[start of MATERIAL SHOWN]
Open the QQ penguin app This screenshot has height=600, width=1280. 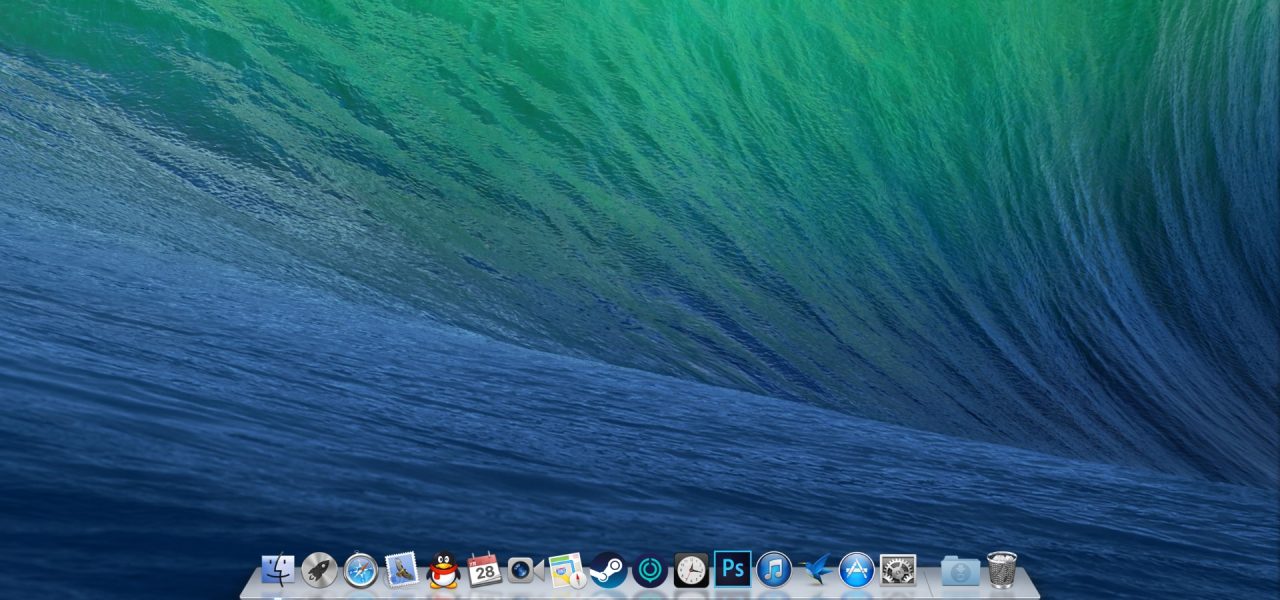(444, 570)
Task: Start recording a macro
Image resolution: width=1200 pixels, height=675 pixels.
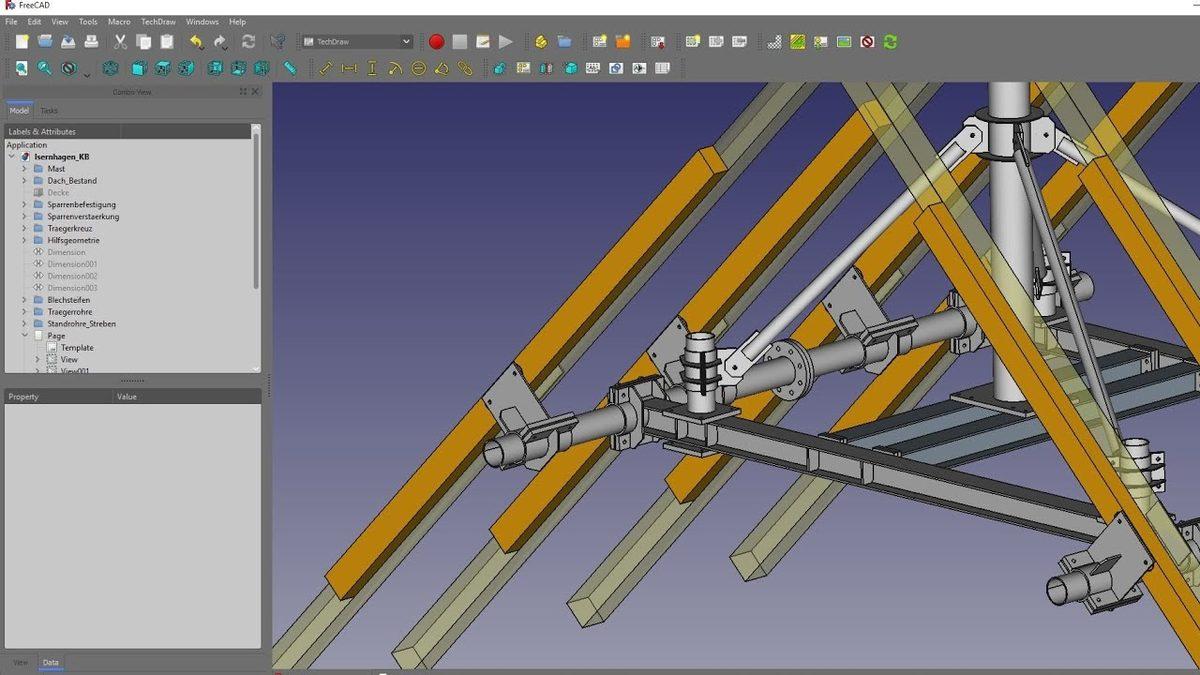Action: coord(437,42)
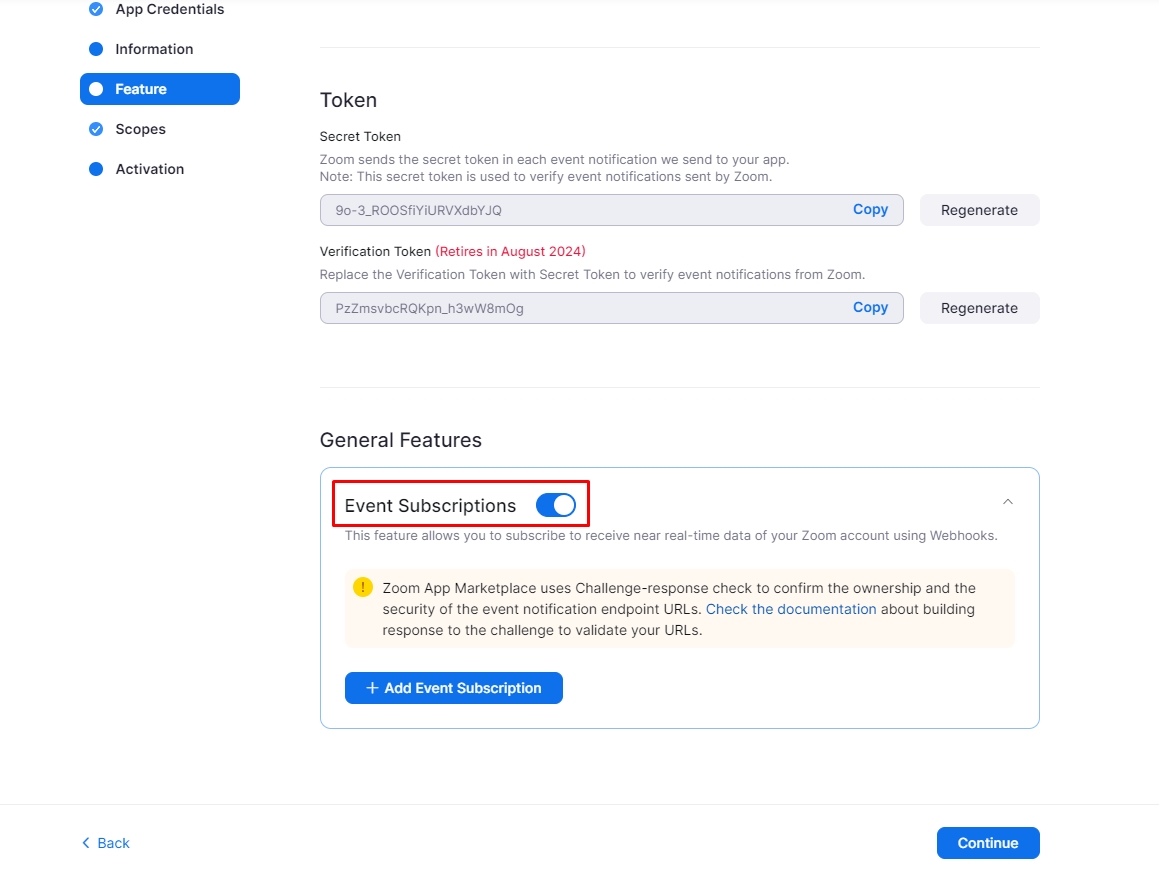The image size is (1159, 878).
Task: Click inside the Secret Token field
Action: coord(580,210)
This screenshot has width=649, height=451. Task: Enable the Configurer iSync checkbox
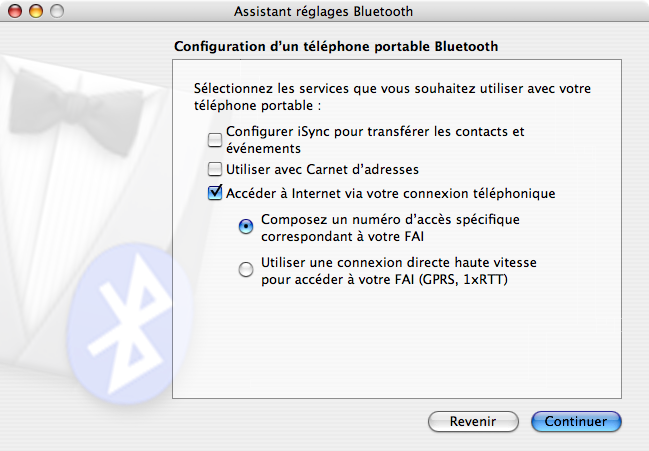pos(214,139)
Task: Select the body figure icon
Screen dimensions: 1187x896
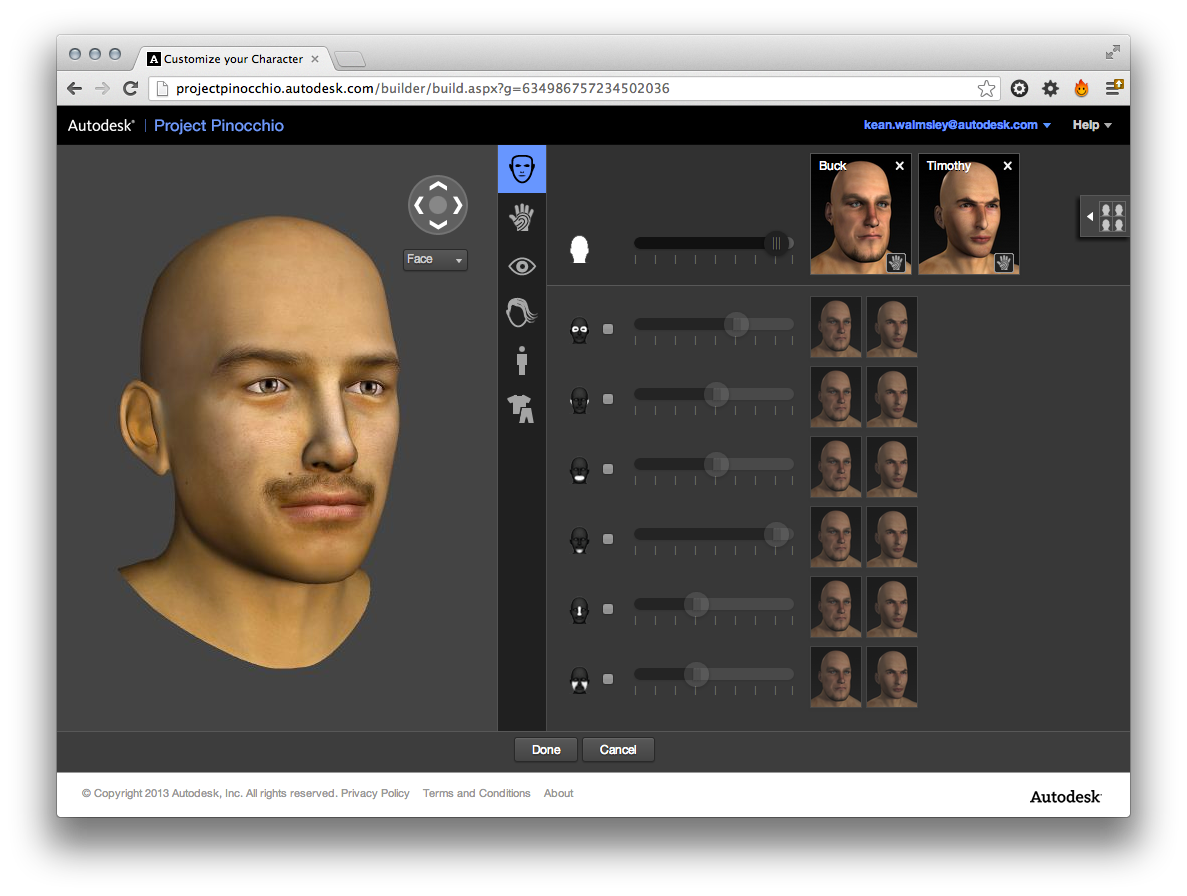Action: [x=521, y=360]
[end of MATERIAL SHOWN]
#### [TASK TO CARRY OUT]
Transcribe the records word for word, starting at the line that contains "Task: Start recording a macro" and ending with the final line of the records. Leave the pictures out of your transcription.

#### [EXERCISE ANSWER]
Task: Start recording a macro
Image resolution: width=1200 pixels, height=675 pixels.
Action: coord(437,42)
The image size is (1159, 878).
Task: Click inside the Secret Token field
Action: coord(580,210)
This screenshot has width=649, height=451. Task: Enable the Configurer iSync checkbox
pos(214,139)
Task: Select the body figure icon
Screen dimensions: 1187x896
Action: [x=521, y=360]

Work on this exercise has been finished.